Zhu Guo-Hong, Xu Yun, Zou Li, Zhou Qing, Zhou Li-Juan
Taizhou People's Hospital, Taihu Road, Medical High-tech Zone, Taizhou, China, China.
Ginekol Pol. 2025;96(4):304-307. doi: 10.5603/GP.a2021.0066. Epub 2021 Sep 20.
This study aimed to explore the effect of interdisciplinary and diversified health education combined with personalized nutrition intervention on FPG, 2hPG, SDS, SAS scores and pregnancy outcome of gestational diabetes mellitus (GDM).

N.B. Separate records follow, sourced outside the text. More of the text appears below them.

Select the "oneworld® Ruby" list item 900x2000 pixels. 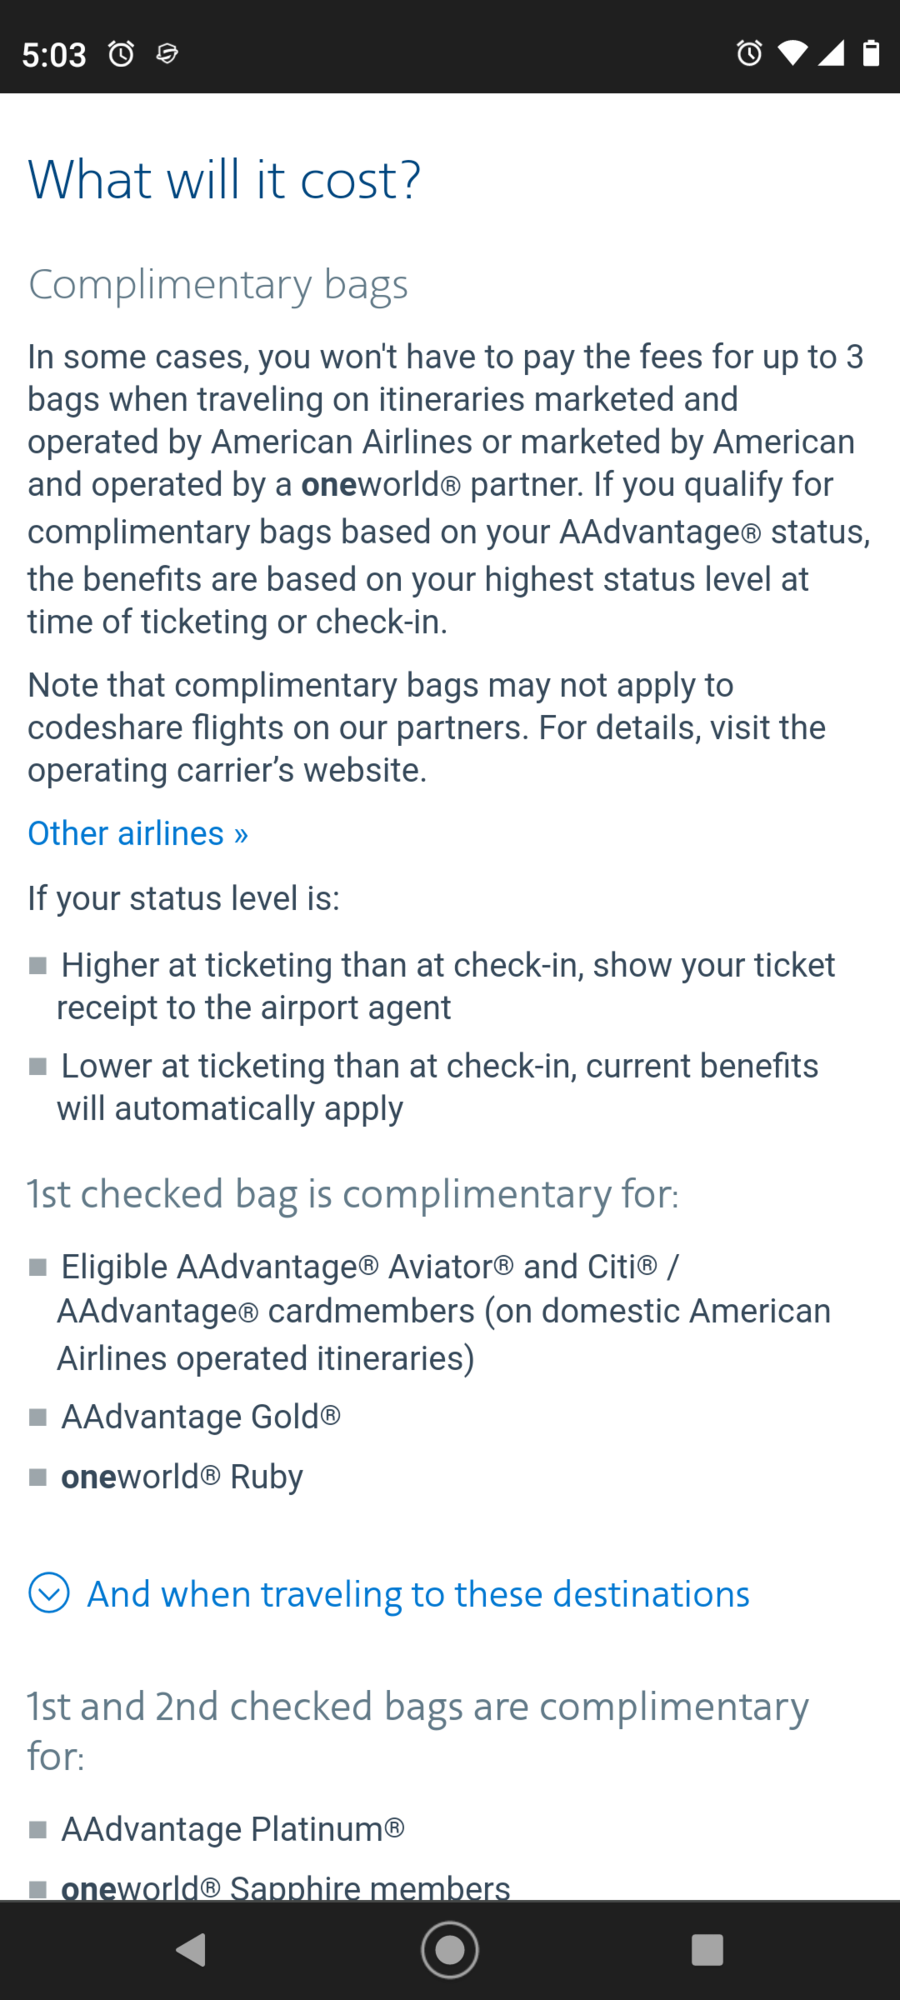(181, 1477)
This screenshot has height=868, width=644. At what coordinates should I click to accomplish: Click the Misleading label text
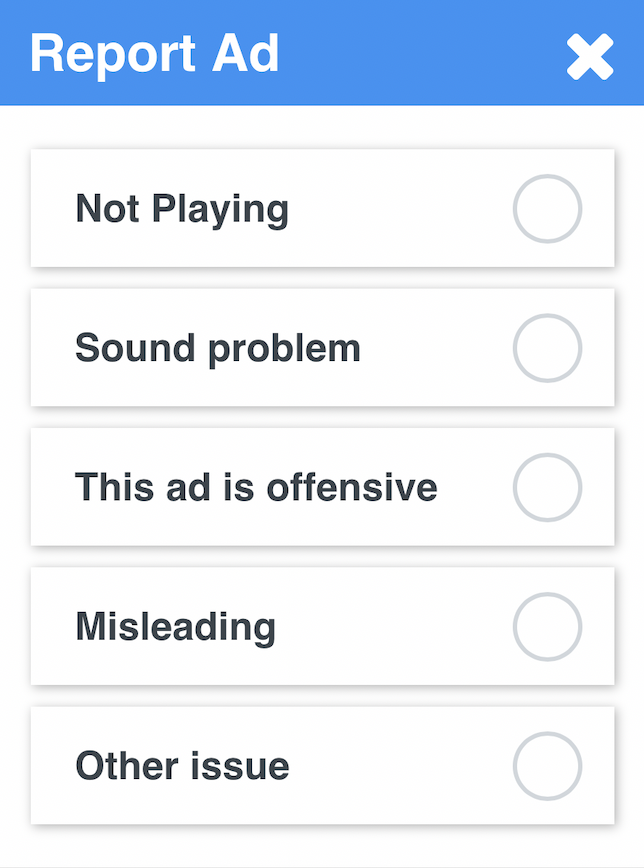[175, 627]
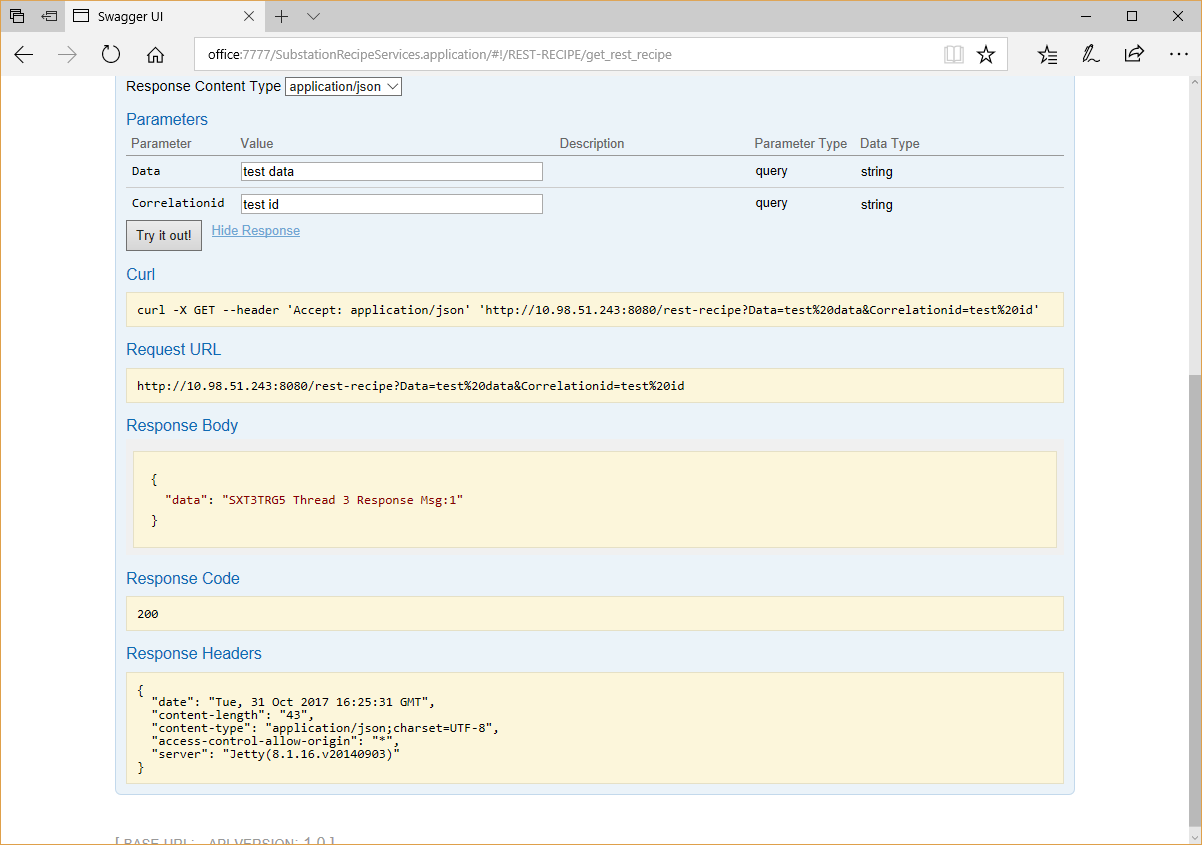Click the Make a Web Note pen

click(1091, 55)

A total of 180 GDM patients, who were admitted to our hospital between June 2019 and June 2020, were enrolled as the research subjects and randomly divided into two groups: a research group and a control group (n = 90, each). The patients in the control group received routine care while the patients in the research group received interdisciplinary and diversified health education combined with personalized nutrition intervention. The fasting blood-glucose (FPG), two-hour postprandial blood glucose (2hPBG), glycated hemoglobin (HbA1C), SDS, SAS scores, and pregnancy outcome of the two groups of pregnant women were analyzed and compared.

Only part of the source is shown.